▶ [Objective]
Rewrite everything in the records from the line containing "At what coordinates should I click to accomplish: Click" down to the line containing "Action: point(99,79)", both included, as a numbered list with blank lines dropped. Include no other lines.

--- start ---

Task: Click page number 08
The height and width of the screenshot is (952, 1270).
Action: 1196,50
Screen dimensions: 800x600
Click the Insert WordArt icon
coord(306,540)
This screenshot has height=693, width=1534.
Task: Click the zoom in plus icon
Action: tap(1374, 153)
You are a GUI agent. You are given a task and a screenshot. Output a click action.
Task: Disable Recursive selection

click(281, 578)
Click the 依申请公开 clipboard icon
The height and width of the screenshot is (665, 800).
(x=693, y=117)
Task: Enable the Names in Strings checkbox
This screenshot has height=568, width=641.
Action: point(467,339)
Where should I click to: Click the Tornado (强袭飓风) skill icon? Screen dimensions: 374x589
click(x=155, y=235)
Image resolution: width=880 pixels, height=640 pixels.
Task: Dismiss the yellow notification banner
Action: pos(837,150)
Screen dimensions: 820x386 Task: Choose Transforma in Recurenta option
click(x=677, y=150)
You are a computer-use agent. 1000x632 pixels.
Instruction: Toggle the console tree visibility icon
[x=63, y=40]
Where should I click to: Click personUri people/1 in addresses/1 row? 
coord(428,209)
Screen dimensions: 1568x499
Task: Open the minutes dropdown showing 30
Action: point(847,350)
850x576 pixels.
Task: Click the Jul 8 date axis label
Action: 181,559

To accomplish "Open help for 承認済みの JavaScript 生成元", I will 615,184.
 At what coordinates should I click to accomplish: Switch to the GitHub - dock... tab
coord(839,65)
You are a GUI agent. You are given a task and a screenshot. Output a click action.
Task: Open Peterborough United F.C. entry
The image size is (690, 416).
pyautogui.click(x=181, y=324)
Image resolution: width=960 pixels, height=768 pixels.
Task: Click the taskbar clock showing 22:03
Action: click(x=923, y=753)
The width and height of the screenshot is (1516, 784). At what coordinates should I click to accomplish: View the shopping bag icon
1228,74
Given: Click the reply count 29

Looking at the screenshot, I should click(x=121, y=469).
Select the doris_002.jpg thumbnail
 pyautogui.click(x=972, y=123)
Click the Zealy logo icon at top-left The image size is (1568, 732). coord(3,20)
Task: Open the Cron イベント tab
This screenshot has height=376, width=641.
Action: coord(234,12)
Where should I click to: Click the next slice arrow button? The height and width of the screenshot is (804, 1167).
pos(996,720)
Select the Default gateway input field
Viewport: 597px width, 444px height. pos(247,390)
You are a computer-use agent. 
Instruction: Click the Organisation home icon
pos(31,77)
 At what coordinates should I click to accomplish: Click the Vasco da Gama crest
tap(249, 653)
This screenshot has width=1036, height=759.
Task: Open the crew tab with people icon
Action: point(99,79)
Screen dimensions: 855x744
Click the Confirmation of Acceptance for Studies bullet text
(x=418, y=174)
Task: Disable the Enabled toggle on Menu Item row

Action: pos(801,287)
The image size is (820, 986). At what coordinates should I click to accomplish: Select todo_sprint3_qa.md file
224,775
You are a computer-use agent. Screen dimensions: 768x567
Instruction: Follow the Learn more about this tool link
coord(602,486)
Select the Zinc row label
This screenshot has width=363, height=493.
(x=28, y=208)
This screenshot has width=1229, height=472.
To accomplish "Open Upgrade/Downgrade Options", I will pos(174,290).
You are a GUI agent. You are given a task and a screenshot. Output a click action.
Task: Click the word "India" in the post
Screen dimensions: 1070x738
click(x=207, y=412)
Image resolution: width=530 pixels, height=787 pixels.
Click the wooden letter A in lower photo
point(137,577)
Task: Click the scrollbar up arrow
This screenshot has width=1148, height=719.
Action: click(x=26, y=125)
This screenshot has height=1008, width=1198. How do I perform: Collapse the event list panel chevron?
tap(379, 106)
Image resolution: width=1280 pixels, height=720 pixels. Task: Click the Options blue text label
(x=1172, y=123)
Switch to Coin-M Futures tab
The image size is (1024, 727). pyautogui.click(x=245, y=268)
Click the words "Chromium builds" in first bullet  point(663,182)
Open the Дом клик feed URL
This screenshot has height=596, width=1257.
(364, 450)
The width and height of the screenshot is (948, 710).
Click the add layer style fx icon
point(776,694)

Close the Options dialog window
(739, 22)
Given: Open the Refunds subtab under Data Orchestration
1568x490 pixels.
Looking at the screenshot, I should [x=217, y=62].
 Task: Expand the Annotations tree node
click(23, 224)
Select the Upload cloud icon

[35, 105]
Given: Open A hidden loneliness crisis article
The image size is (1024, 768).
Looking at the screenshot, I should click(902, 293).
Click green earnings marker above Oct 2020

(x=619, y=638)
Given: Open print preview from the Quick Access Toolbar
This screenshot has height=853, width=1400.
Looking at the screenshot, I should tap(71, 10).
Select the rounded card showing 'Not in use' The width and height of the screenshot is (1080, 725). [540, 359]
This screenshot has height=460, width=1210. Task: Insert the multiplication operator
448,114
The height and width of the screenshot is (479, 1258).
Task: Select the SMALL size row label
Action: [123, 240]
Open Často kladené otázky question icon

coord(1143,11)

--- end ---

▶ [Answer to the problem]
1.  At what coordinates should I click to accomplish: Click the Vasco da Gama crest
2. tap(249, 653)
3. This screenshot has width=1036, height=759.
4. Task: Open the crew tab with people icon
5. Action: point(99,79)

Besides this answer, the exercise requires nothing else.